WHAT IS EXPECTED:
Say how many lines in the following data hold the word "computer". Write nothing but that number.

RECORDS SHOWN:
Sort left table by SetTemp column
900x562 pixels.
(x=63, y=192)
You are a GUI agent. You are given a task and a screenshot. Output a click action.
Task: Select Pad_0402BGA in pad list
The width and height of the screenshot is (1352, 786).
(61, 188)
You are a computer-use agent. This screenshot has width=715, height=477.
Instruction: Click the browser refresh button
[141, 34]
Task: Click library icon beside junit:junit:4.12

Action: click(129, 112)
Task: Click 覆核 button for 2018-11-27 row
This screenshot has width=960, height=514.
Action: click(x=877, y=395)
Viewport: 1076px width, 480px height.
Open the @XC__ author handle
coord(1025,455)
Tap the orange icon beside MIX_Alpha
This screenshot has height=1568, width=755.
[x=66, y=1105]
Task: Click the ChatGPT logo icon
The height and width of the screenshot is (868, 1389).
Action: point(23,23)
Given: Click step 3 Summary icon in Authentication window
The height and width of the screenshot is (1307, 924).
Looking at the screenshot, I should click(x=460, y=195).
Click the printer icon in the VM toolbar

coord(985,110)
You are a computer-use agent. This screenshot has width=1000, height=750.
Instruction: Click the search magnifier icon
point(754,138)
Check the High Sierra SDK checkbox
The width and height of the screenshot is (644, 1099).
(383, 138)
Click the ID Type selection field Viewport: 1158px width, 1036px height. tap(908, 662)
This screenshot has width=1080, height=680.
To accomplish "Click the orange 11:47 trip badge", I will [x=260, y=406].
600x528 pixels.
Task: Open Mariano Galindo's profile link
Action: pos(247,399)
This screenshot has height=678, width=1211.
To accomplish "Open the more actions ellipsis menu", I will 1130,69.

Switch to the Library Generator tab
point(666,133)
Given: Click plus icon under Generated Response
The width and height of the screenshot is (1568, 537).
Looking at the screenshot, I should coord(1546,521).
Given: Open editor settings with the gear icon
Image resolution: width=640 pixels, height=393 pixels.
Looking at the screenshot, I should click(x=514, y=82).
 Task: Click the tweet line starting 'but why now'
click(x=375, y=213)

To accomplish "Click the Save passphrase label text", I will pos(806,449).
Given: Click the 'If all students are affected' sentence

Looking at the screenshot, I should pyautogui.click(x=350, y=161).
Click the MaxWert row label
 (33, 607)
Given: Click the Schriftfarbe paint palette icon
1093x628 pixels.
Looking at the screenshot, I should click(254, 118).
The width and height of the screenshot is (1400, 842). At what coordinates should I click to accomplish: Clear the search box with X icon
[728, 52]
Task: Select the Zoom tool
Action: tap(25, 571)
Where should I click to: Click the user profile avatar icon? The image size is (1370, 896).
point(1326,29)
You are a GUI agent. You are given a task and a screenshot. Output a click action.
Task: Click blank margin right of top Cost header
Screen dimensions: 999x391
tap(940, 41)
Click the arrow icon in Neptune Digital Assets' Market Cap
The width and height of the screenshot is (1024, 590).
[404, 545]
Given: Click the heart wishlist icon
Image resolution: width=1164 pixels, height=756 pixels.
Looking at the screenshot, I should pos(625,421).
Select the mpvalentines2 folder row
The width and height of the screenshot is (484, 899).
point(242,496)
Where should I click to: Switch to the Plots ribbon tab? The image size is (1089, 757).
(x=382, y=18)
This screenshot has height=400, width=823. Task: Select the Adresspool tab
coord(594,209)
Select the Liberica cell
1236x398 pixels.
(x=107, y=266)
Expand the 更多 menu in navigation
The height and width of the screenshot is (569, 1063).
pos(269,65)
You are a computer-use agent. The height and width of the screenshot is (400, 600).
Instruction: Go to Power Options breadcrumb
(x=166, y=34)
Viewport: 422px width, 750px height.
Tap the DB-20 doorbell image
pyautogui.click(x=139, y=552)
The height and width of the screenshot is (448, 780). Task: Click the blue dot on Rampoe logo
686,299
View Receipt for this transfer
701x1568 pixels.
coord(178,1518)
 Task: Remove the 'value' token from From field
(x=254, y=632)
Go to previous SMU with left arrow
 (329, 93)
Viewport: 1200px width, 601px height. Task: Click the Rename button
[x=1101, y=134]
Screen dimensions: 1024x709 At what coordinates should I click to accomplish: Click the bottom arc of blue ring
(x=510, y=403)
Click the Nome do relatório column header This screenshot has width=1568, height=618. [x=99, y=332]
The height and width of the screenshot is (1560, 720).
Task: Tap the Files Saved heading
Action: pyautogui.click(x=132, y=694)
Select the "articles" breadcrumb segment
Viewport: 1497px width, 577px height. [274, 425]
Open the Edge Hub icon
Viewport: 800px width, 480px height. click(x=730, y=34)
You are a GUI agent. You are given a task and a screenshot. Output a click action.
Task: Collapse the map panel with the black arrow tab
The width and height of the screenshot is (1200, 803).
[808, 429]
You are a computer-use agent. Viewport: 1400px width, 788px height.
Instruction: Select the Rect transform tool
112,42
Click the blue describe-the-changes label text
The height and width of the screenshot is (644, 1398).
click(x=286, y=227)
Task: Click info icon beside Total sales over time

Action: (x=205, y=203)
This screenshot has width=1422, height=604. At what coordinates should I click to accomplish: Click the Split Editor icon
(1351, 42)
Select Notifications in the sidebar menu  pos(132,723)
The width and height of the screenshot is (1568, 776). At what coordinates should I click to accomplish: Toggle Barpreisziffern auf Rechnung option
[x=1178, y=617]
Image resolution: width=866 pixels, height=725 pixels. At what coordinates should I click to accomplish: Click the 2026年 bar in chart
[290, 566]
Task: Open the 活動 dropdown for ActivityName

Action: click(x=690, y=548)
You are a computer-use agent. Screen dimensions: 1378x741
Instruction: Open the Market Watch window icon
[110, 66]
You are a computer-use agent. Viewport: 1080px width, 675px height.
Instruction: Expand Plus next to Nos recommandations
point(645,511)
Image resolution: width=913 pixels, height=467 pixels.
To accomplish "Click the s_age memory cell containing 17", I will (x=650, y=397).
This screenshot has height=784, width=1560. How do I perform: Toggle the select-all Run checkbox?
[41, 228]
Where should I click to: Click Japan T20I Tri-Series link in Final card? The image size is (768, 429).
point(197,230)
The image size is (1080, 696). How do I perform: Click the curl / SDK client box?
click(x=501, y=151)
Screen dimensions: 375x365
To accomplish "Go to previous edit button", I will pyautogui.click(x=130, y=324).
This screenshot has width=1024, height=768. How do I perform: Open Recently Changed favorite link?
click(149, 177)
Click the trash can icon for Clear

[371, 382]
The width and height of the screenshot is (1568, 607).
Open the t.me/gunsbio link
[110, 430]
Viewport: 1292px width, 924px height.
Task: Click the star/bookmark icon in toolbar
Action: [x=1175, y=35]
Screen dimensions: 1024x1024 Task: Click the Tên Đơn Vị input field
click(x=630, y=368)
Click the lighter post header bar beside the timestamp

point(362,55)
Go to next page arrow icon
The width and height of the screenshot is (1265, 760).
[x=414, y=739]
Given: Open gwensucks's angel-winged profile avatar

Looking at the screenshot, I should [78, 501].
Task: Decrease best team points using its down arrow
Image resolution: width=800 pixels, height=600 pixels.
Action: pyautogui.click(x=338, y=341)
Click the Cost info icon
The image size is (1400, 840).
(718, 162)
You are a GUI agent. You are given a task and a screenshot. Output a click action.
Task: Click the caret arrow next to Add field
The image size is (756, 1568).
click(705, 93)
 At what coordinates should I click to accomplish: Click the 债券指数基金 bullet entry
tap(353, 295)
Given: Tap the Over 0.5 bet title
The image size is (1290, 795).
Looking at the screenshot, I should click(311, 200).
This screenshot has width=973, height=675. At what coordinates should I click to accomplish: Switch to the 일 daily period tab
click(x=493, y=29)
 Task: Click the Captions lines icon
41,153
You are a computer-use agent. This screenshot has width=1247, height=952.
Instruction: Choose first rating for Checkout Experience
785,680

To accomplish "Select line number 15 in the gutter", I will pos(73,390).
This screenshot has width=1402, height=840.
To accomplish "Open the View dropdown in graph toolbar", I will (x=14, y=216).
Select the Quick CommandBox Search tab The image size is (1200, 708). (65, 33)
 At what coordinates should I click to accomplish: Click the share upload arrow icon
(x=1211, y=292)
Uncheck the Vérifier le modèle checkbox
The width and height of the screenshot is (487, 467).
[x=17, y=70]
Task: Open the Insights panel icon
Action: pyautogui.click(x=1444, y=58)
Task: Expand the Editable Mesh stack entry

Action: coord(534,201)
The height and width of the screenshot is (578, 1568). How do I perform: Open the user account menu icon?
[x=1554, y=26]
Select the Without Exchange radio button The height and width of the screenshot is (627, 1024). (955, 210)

ANSWER SPACE:
7